Lake Shore Mall, formerly Viviana Mall, is a shopping mall located in Thane West, Thane,
Maharashtra. Located on the Eastern Express Highway, it is well-connected with all areas of the city. It has a wide range of retail and entertainment outlets at the mall. Built on a 13-acre plot and spread over an area of 1.7 million sq ft, the mall has a leasable area of approx 1 million sq ft and also (Cinépolis) movie theatre. The mall has The Game Palacio, an arcade open for everyone to play in. The mall has over 250 stores which comprises 19 large and mini anchors tenants.

==Features==
It is strategically located to cater to the catchments area of Thane, Mulund, Powai, Ghatkopar and other central suburbs of Mumbai. The mall is also easily accessible via Powai to the western suburbs of Mumbai. The mall also has a 900 KVA rooftop solar power plant built on its rooftop. This initiative has made it the first mall to generate 91,000 watts monthly through solar energy. It has over 250 leading brands in its prime retail and leisure space.
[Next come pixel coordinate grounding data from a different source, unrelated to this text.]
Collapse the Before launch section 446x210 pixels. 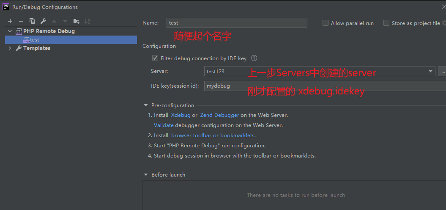tap(146, 175)
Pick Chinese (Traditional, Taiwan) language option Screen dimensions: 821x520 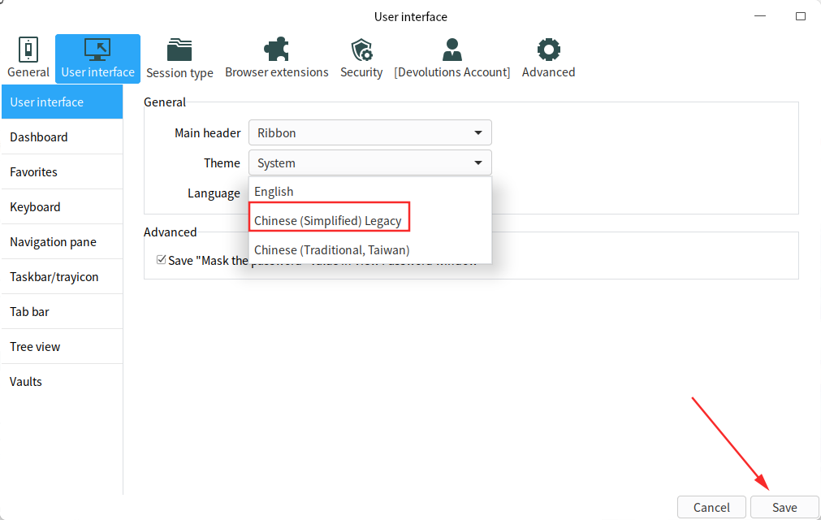(x=331, y=249)
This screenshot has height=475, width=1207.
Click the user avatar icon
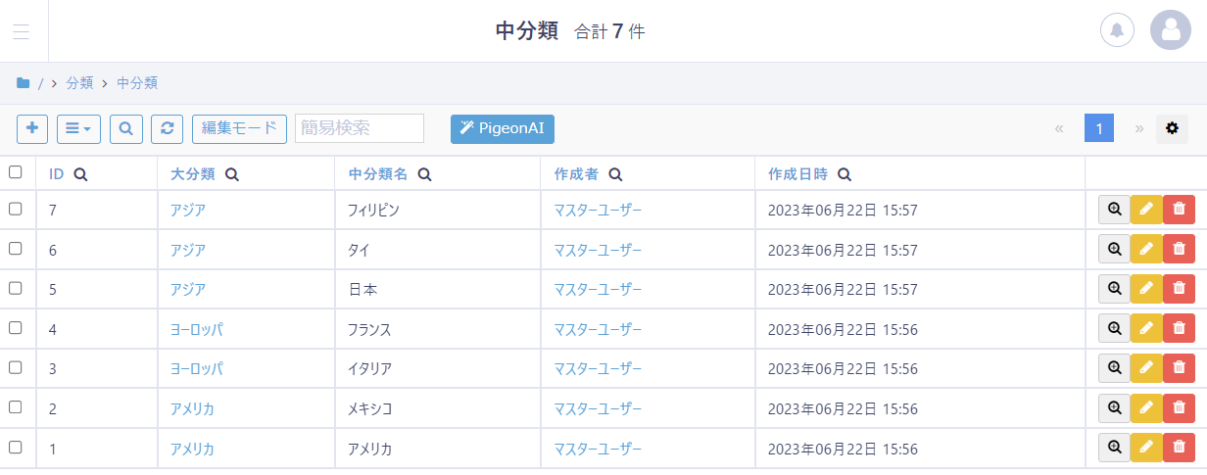1170,30
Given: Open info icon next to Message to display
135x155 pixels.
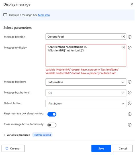Looking at the screenshot, I should click(x=130, y=48).
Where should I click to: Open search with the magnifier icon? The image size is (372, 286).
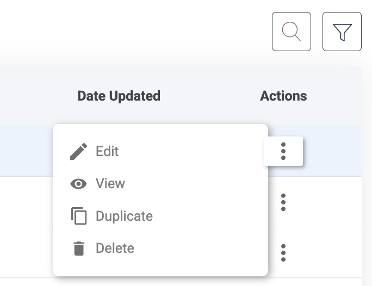coord(292,32)
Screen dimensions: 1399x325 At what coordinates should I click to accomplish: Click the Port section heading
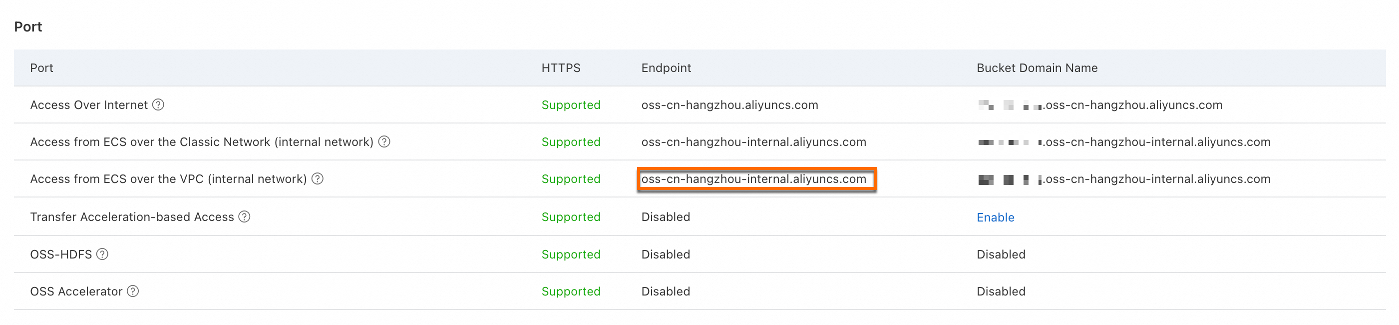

The mall is India's first and only visually-impaired friendly mall and has launched "XRCVC-Viviana Extension" a resource centre for the visually impaired.
==Specialists==
With more than 250 brands, it calls itself a lifestyle mall that caters to all groups of people

It has one of the largest multiplexes in India with Cinepolis, a megaplex with 14 screens and 19 large anchor tenants, along with an arcade and play area called Funcity.

==Awards==
The mall has been named ‘The Best Retail Project of 2014’ across Mumbai Metropolitan Region (MMR) in an event held at Taj Palace, New Delhi.

In the same year, the mall also received two awards at the Asia Real Estate Awards 2014 namely ‘Retailer of the Year Award’ and ‘Impactful Design and Visual Merchandise Award’.